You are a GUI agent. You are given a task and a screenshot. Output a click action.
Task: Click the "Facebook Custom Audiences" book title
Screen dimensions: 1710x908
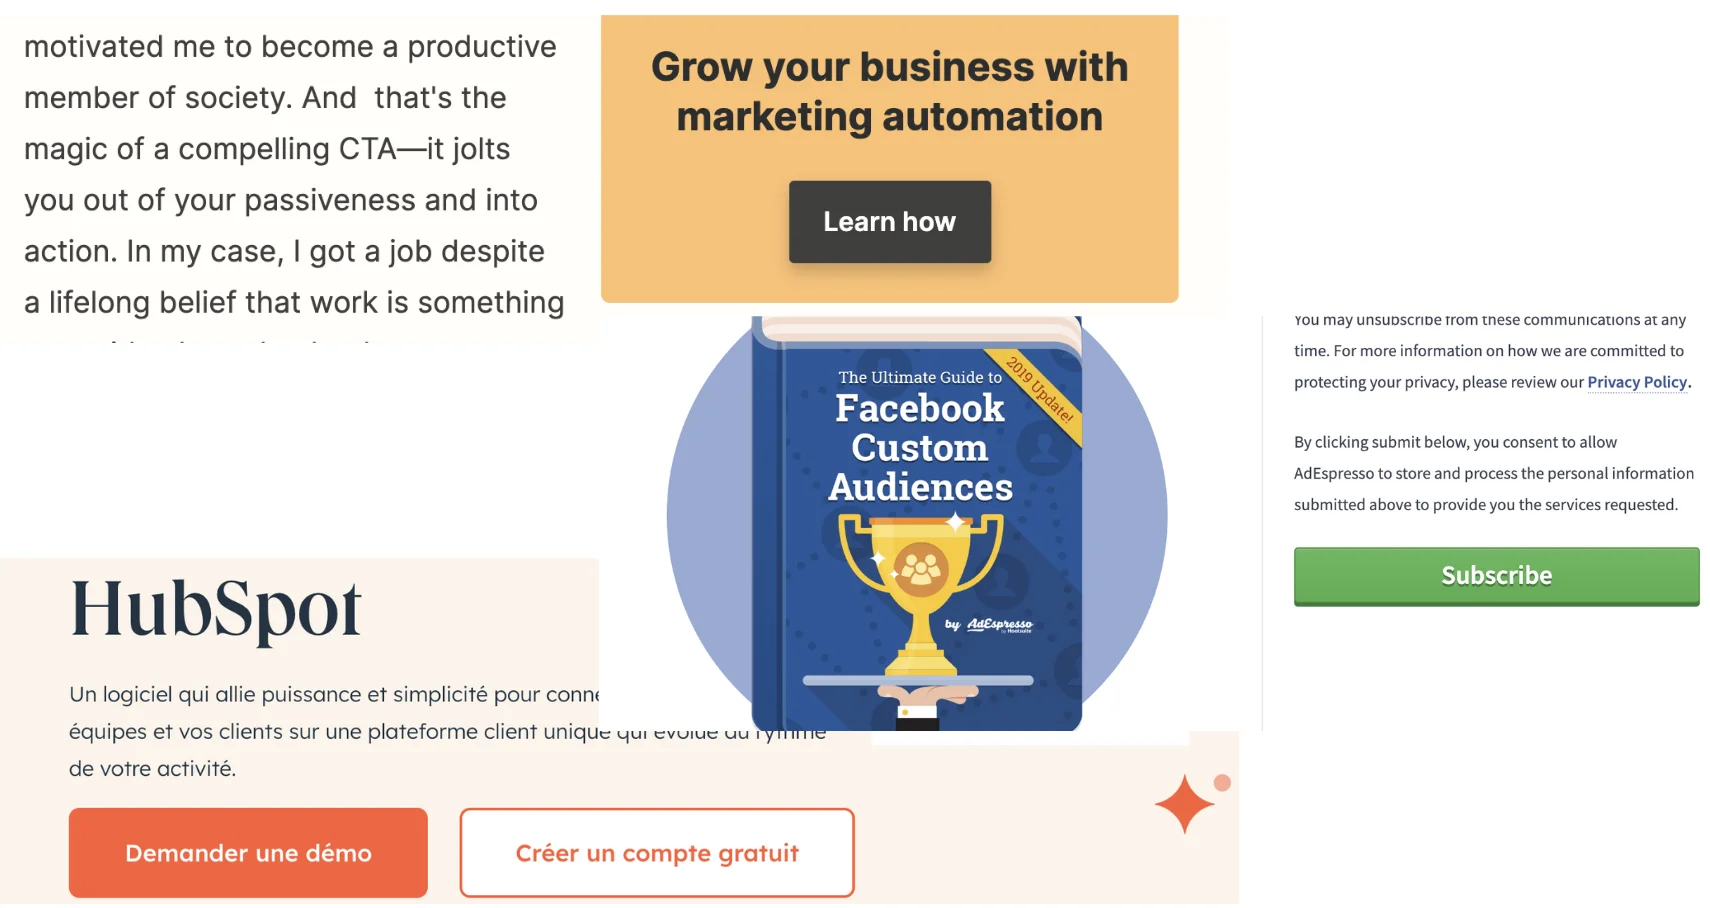920,447
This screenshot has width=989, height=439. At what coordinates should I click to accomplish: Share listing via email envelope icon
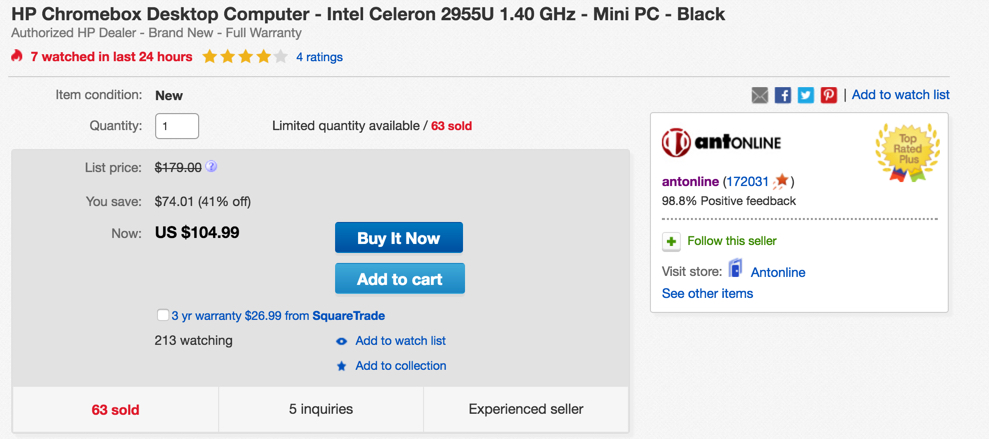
####################
§ **Exercise objective**
Beginning with the line where "Task: Click the" appears, restate word for word every line down to the last one in the data, but keep the pictures out.

§ **Exercise result**
Task: Click the "Facebook Custom Audiences" book title
Screen dimensions: 1710x908
920,447
This screenshot has width=989, height=439. At what coordinates should I click to accomplish: Share listing via email envelope icon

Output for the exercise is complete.